Esposin, JOGJA – Pemberian Wilayah Izin Usaha Pertambangan Khusus (WIUPK) kepada organisasi masyarakat (ormas) keagamaan oleh pemerintah mendapatkan kritikan dari masyarakat. Kebijakan ini pun menjadi kontroversi dan dianggap tidak tepat.
Ormas keagamaan dianggap tidak punya kapabilitas dan kemampuan dana untuk melakukan eksplorasi dan eksploitasi pertambangan. Hal itu disampaikan pengamat Ekonomi Energi Universitas Gadjah Mada (UGM), Fahmy Radhi.
Promosi BRI Dampingi Petani Jeruk Semboro di Jember Terapkan Pertanian Berkelanjutan
Terkait kebijakan ini, dia khawatir ormas keagamaan hanya akan menjadi broker atau makelar dengan mengalihkan WIUPK kepada perusahaan tambang swasta. Menurutnya usaha pertambangan yang ada di Indonesia masih ada di wilayah abu-abu yang penuh dengan tindak pidana pertambangan.
"Ormas keagamaan hanya akan berperan sebagai broker alias makelar," paparnya, Rabu (12/6/2024).
Fahmy menyebut jika pemerintah ingin meningkatkan kesejahteraan rakyat melalui ormas keagamaan bisa dilakukan dengan opsi pemberian profitability index (PI) kepada ormas keagamaan.
Sebagaimana yang telah dilakukan perusahaan pertambangan kepada Pemerintah Daerah (Pemda).
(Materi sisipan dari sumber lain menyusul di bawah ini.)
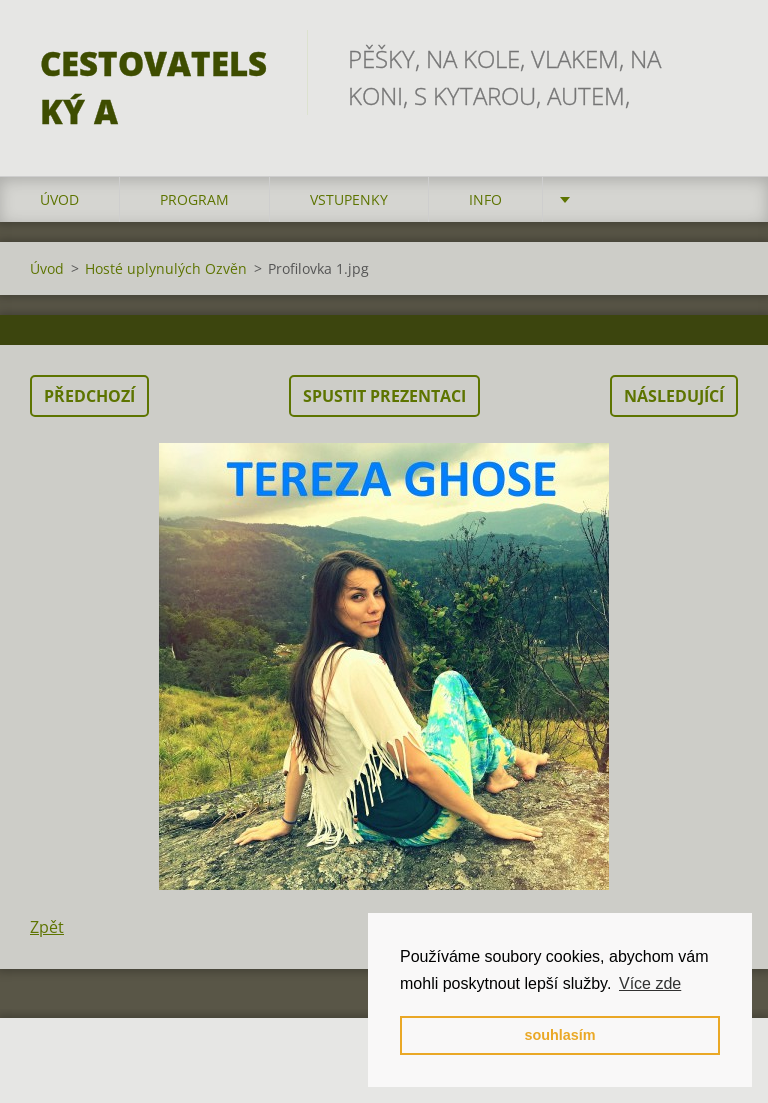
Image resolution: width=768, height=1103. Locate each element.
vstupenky (349, 199)
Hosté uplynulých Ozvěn (166, 268)
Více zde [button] (650, 983)
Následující (674, 396)
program (194, 199)
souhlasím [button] (559, 1035)
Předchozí (89, 396)
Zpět (47, 927)
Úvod (59, 199)
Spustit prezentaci (384, 396)
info (485, 199)
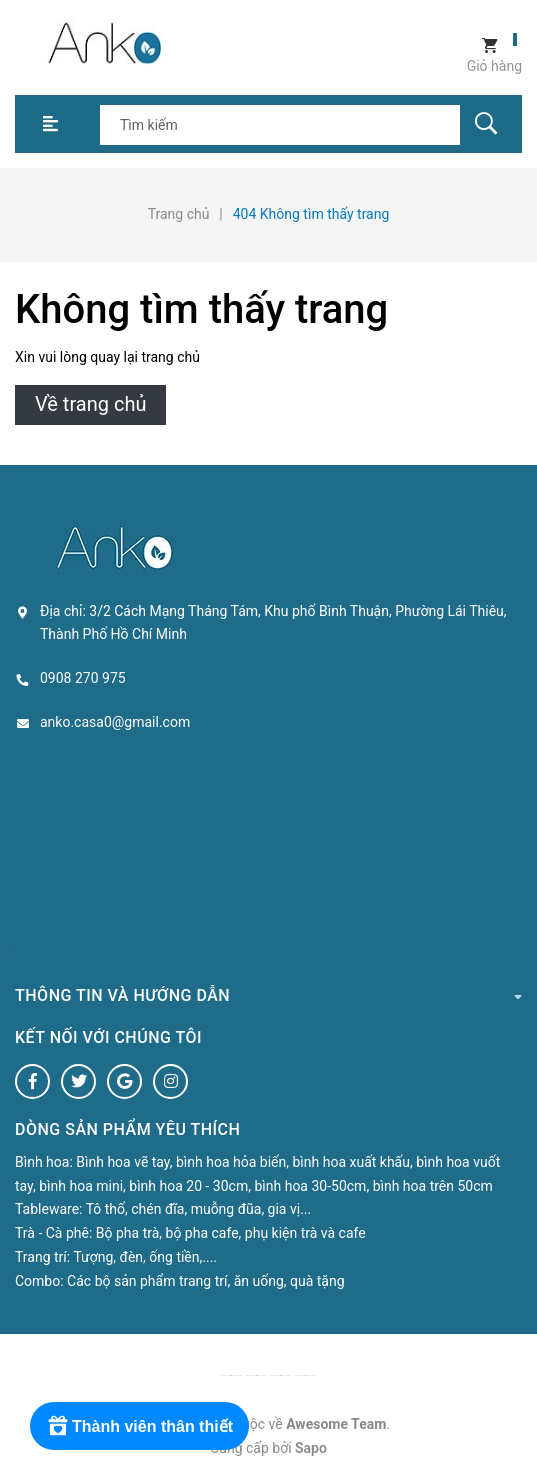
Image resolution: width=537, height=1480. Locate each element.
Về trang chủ (90, 404)
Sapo (311, 1448)
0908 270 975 (83, 678)
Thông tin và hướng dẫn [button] (268, 995)
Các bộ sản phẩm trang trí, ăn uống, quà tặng (205, 1281)
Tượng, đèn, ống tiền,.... (145, 1257)
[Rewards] (139, 1426)
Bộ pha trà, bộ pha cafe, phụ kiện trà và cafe (231, 1233)
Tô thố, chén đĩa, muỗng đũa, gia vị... (199, 1209)
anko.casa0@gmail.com (115, 722)
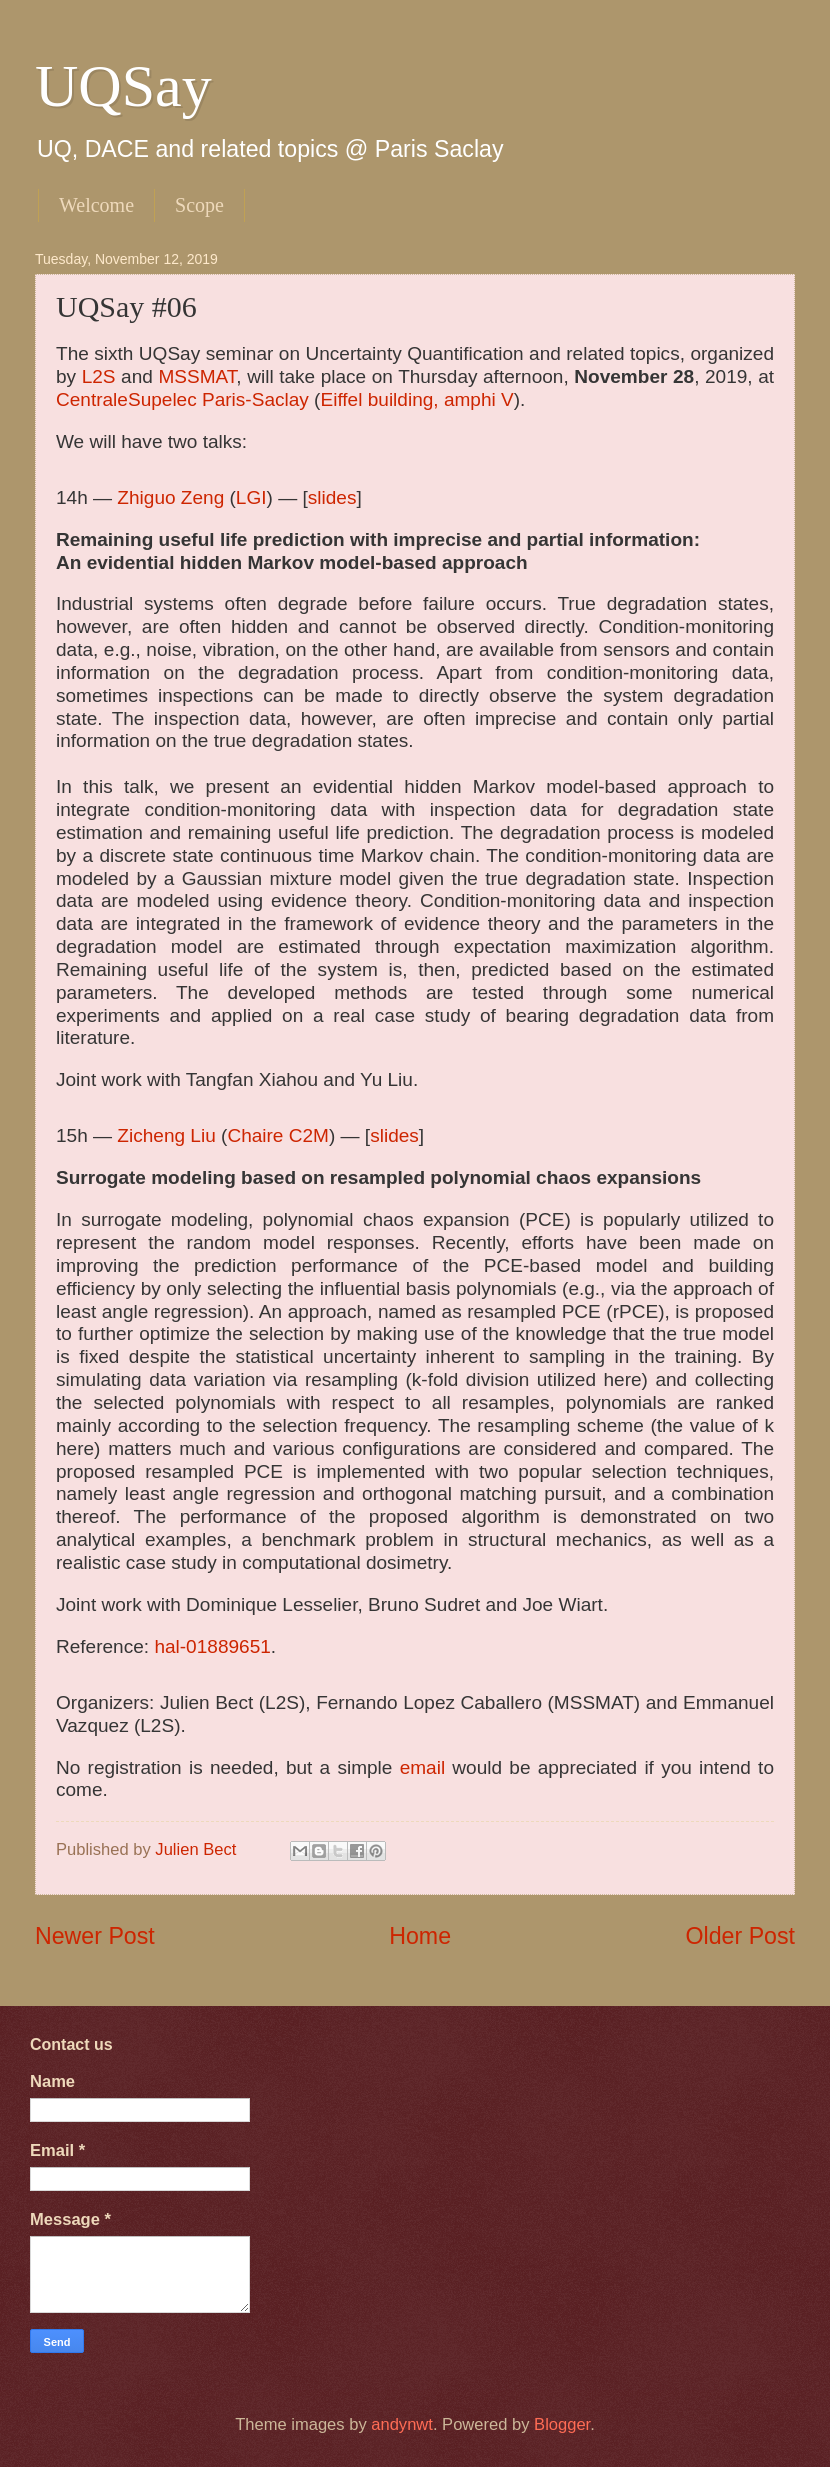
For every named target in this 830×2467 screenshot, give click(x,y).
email (422, 1767)
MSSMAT (197, 376)
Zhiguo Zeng (170, 497)
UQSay (123, 86)
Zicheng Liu (166, 1135)
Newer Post (95, 1936)
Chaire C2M (278, 1135)
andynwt (402, 2424)
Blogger (562, 2424)
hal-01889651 (212, 1646)
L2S (99, 376)
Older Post (740, 1936)
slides (332, 497)
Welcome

Pemberian PI lebih sesuai dengan kapasitas dan karakteristik ormas keagamaan dan tidak berisiko.
"Pemerintah sebaiknya membatalkan, paling tidak merevisi PP Nomor 25 Tahun 2024 karena lebih besar mudharatnya ketimbang manfaatnya," pintanya.
Ia menyayangkan pemerintah tetap meneken PP Nomor 25 Tahun 2024 tentang Perubahan atas Peraturan Pemerintah Nomor 96 Tahun 2021 tentang Pelaksanaan Kegiatan Usaha Pertambangan Mineral dan Batu Bara di tengah resistensi berbagai kalangan.
"PP itu memberikan WIUPK dengan prioritas kepada ormas keagamaan," jelasnya.
Mengutip dari Bisnis.com, Menteri Investasi/Kepala Badan Koordinasi Penanaman Modal (BKPM) Bahlil Lahadalia menyebut pihaknya sangat selektif dalam memberikan WIUPK kepada ormas keagamaan.
Bahlil menyampaikan sebelum IUP diberikan akan dilihat dahulu badan usaha yang didirikan ormas tersebut. Apakah layak atau belum.
"Selama ini kami lakukan sesuai dengan kaidah norma dan mereka jaga lingkungan, jaga pajak, bayar pajak, kenapa enggak," kata Bahlil.